[[ Passage for review, beginning ]]

You couldn’t miss the large “K” sewn onto the shiny capes worn by a large group taking part in the 24th annual Victoria Brain Tumour Walk.

They call themselves “Kaiden’s Caped Crusaders,” and their inspiration is someone they consider a superhero of their own, an 11-year-old boy.

“Kaiden was an incredible kid, super funny, quiet on the outside but once you got to know him he’d just crack you up all the time,” said Alli Roberts, who got to know Kaiden Finley when he was her junior rider during the 2018 Tour de Rock fundraising ride.

Looking around at all the capes, Kaiden’s mother Tasha Finley appeared overwhelmed and said if Kaiden could have seen it, his response would have been, “Wow.”

Kaiden was diagnosed with a brain tumour in May 2017.

He endured surgery and six weeks of high-dose radiation. But in September 2018, an MRI revealed six new tumours.

In October, as the Tour de Rock passed through Parksville, Roberts jumped off her bike and ran to Kaiden for an impromptu hug.

The moment, which sealed the bond between the two, was caught on camera and captured the hearts of people across Vancouver Island.

As word of Kaiden’s fight with cancer became known, he was given the opportunity to fight crime as well, and was named Victoria’s police chief for a day in January.

He seemed to take to the role with relish, kicking back in the chief’s chair, feet on the desk, giving the thumbs up to camera crews recording it all.

[[ Passage for review, end ]]

Task details
Write the next part of the news story about Kaiden Finley and the Victoria Brain Tumour Walk, starting after its final sentence.

[[ Exercise data, beginning ]]

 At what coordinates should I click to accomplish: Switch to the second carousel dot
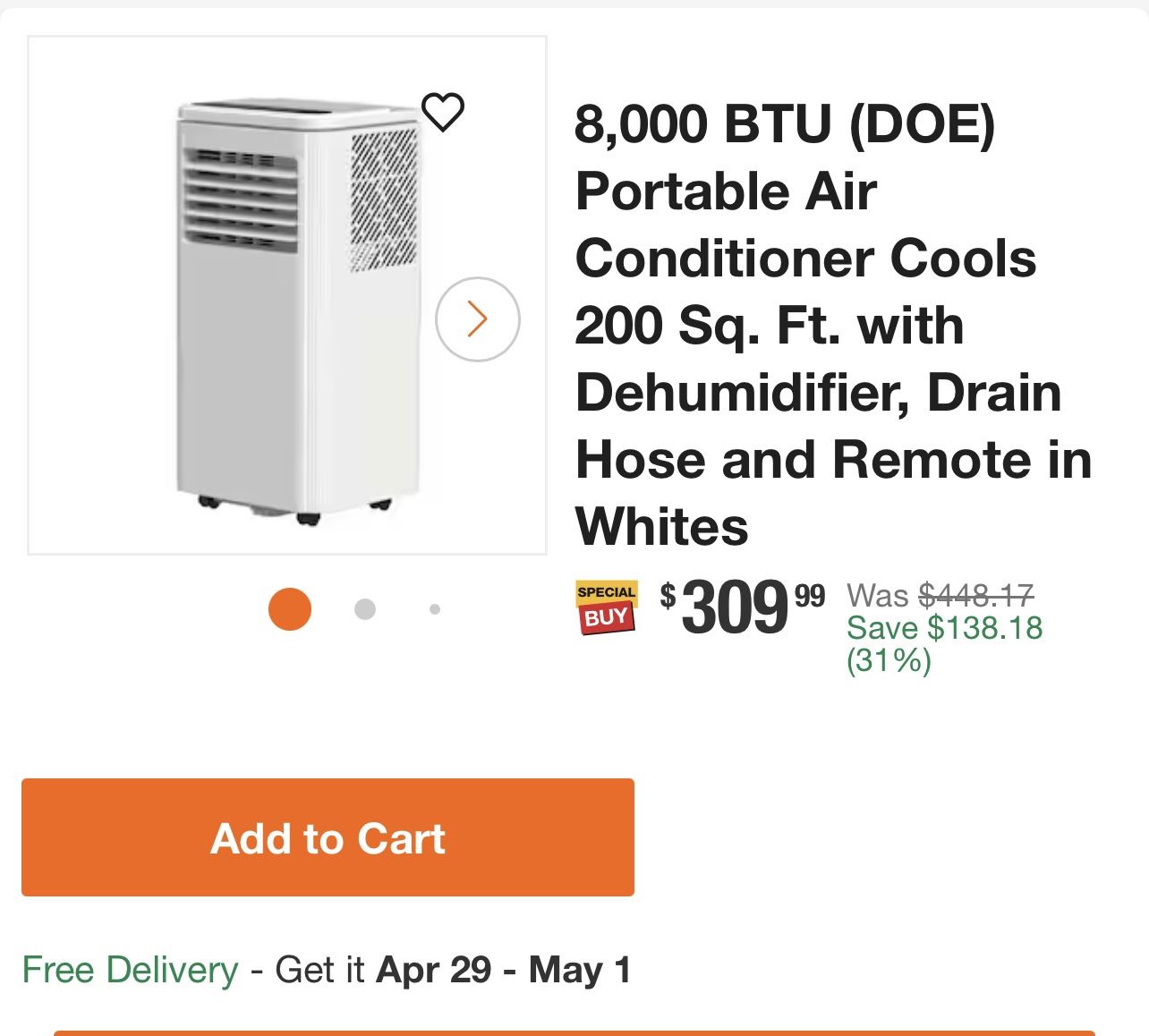pos(364,609)
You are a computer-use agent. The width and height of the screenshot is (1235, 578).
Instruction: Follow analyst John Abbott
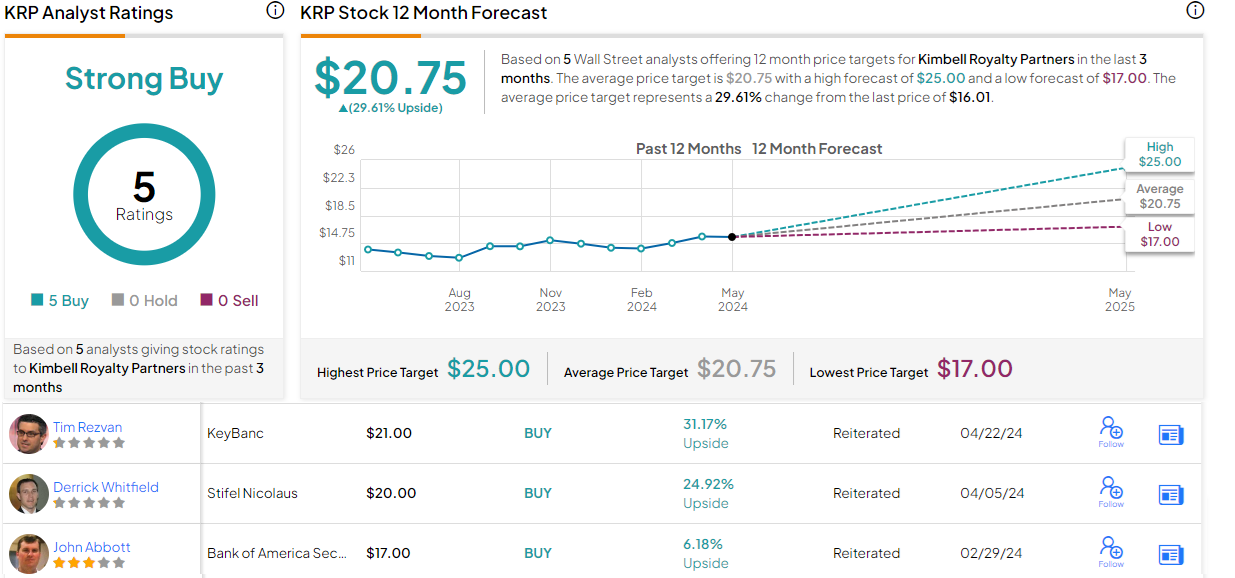pos(1110,551)
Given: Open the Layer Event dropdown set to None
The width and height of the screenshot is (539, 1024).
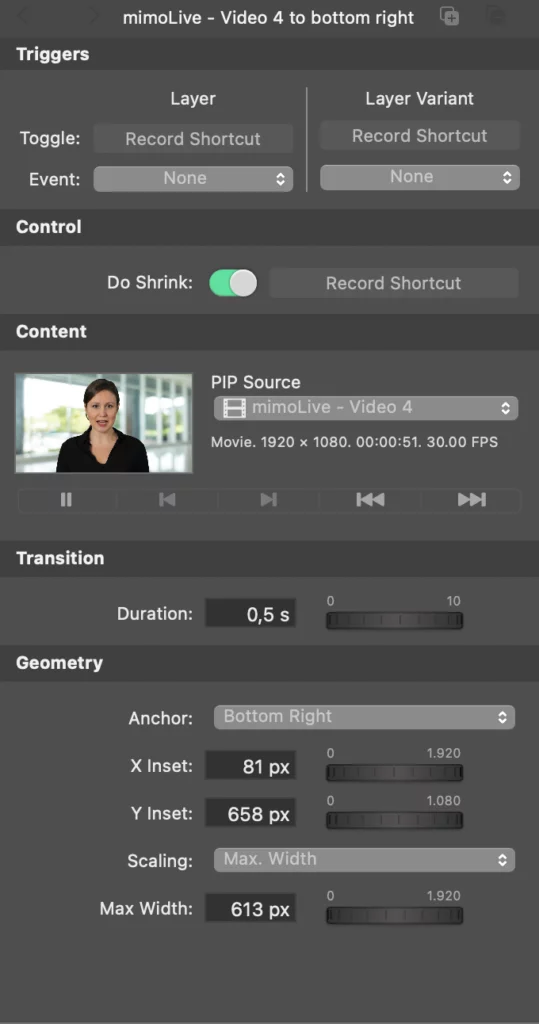Looking at the screenshot, I should (193, 179).
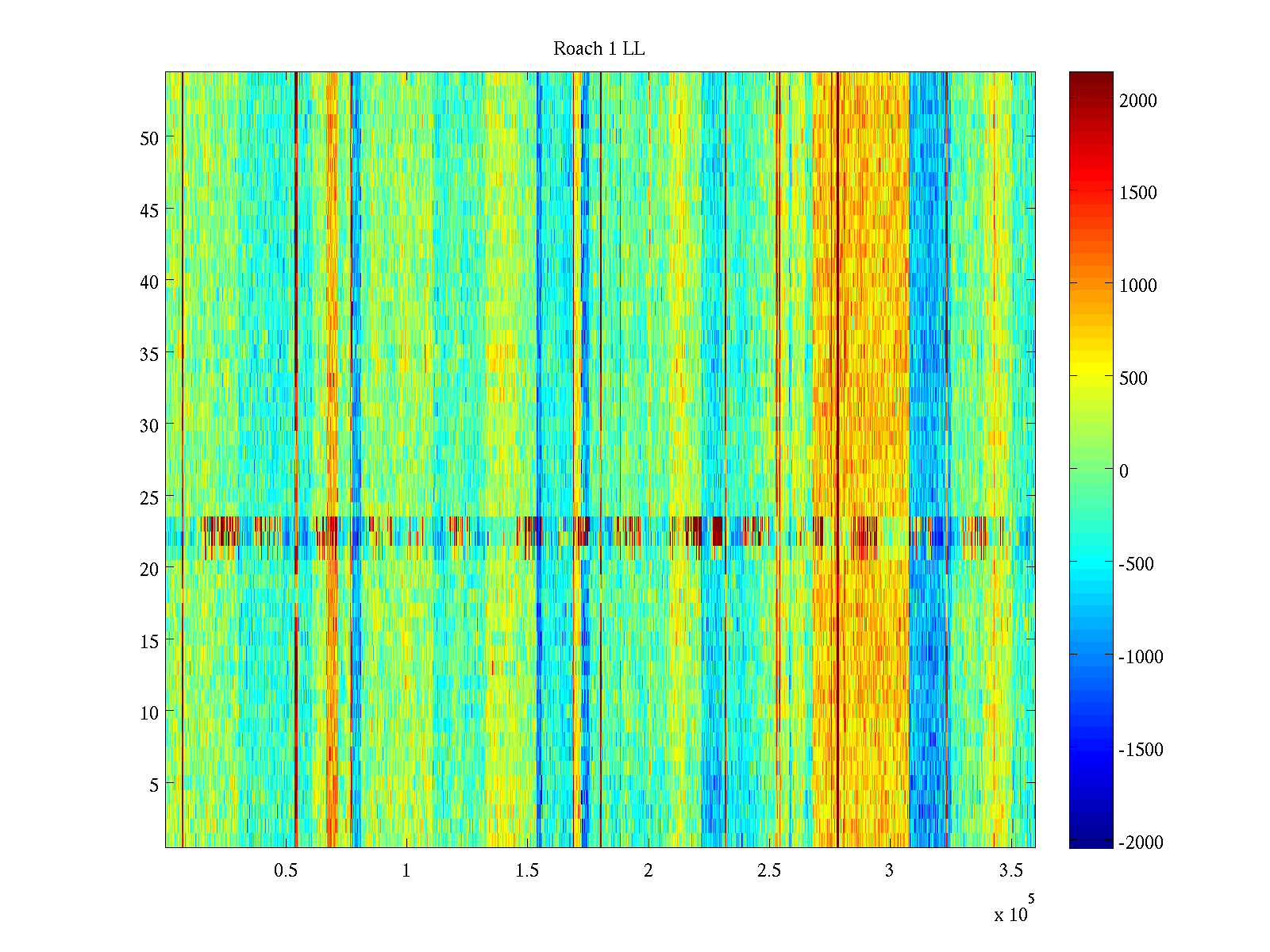This screenshot has height=952, width=1270.
Task: Click the x-axis tick label "2"
Action: click(x=648, y=871)

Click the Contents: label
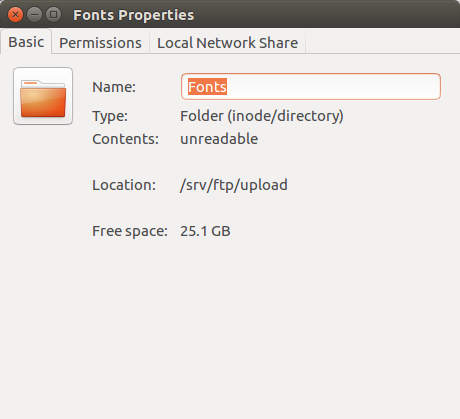coord(125,139)
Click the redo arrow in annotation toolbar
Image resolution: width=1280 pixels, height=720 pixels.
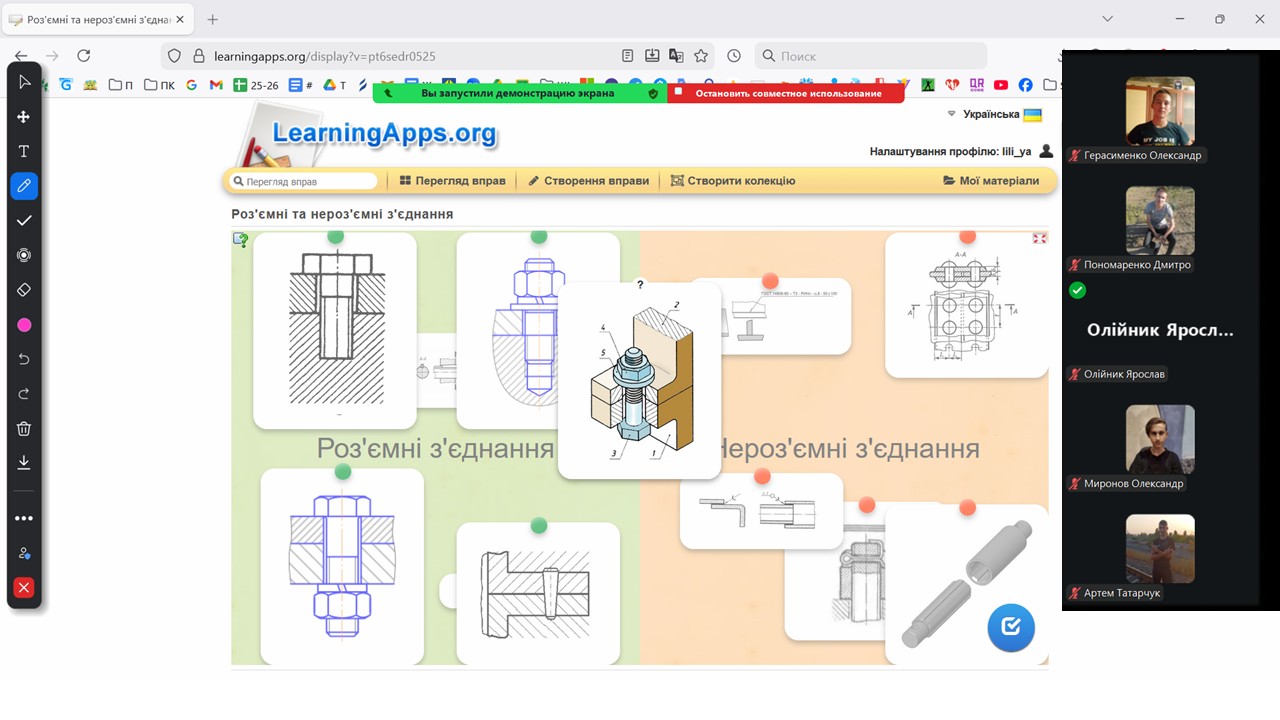[x=24, y=394]
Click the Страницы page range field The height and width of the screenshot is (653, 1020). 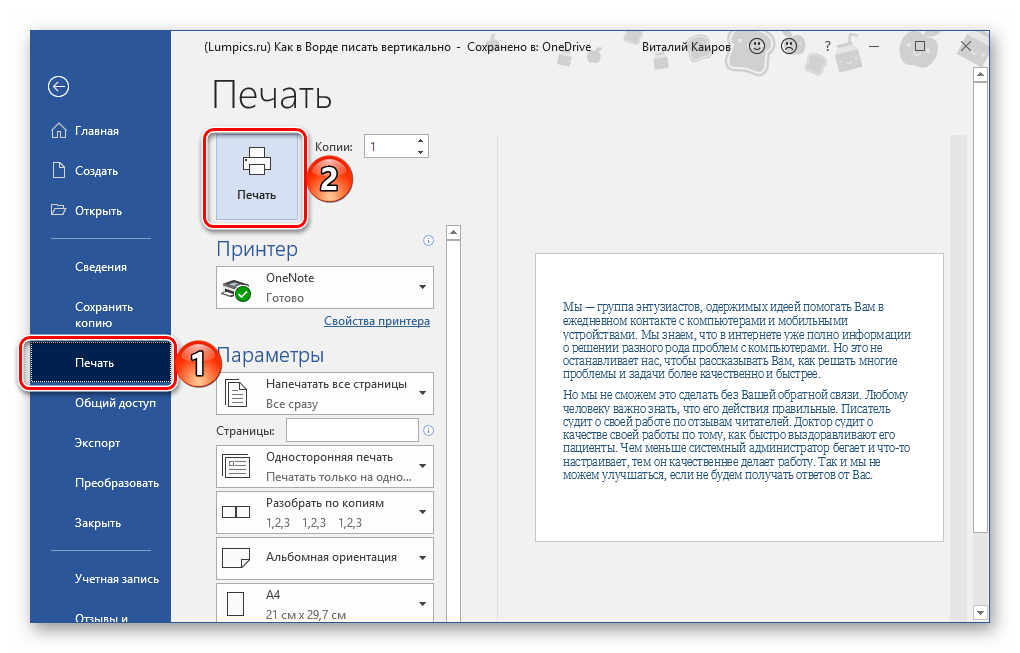[352, 430]
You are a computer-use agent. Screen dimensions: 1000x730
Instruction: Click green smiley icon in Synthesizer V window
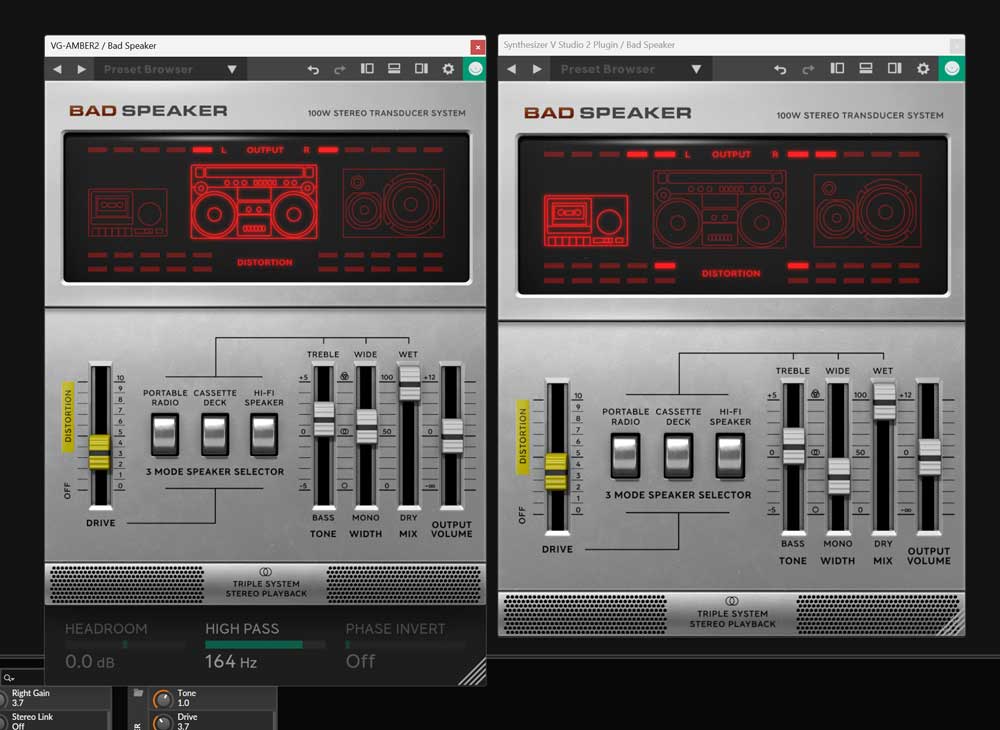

[[ Exercise data, end ]]

Task output
Behind the smile, Kaiden was becoming sicker and sicker. He passed away in March.

Kaiden was unable to fulfill his dream of taking part in this year’s Tumour Walk, but his fundraising goal has been far exceeded.

“He wanted to raise $1,000. He didn’t survive to walk today so we’re walking in his honour and his team, Kaiden’s Caped Crusaders, have already raised over $5,700,” said Roberts.

The way the community has come together in Kaiden’s memory has made a lasting impression on walk organizers.

“The work that we do is not easy. And when I am part of an event like this and I see that kind of love and support and that impact that young boy has had on a community, it is very inspirational and very motivating,” said Suzanne Elliott with the Brain Tumour Foundation of Canada.

For Kaiden’s mother and siblings, the support means everything.

“It's huge, there's no words to describe how much it means to us,” said Finley.

The money goes to help those with brain tumours and Roberts said it would have made Kaiden very happy to know about all of the donations.

“He would say it’s awesome because all that was important to him was that no other child have to go through the experience that he went through.”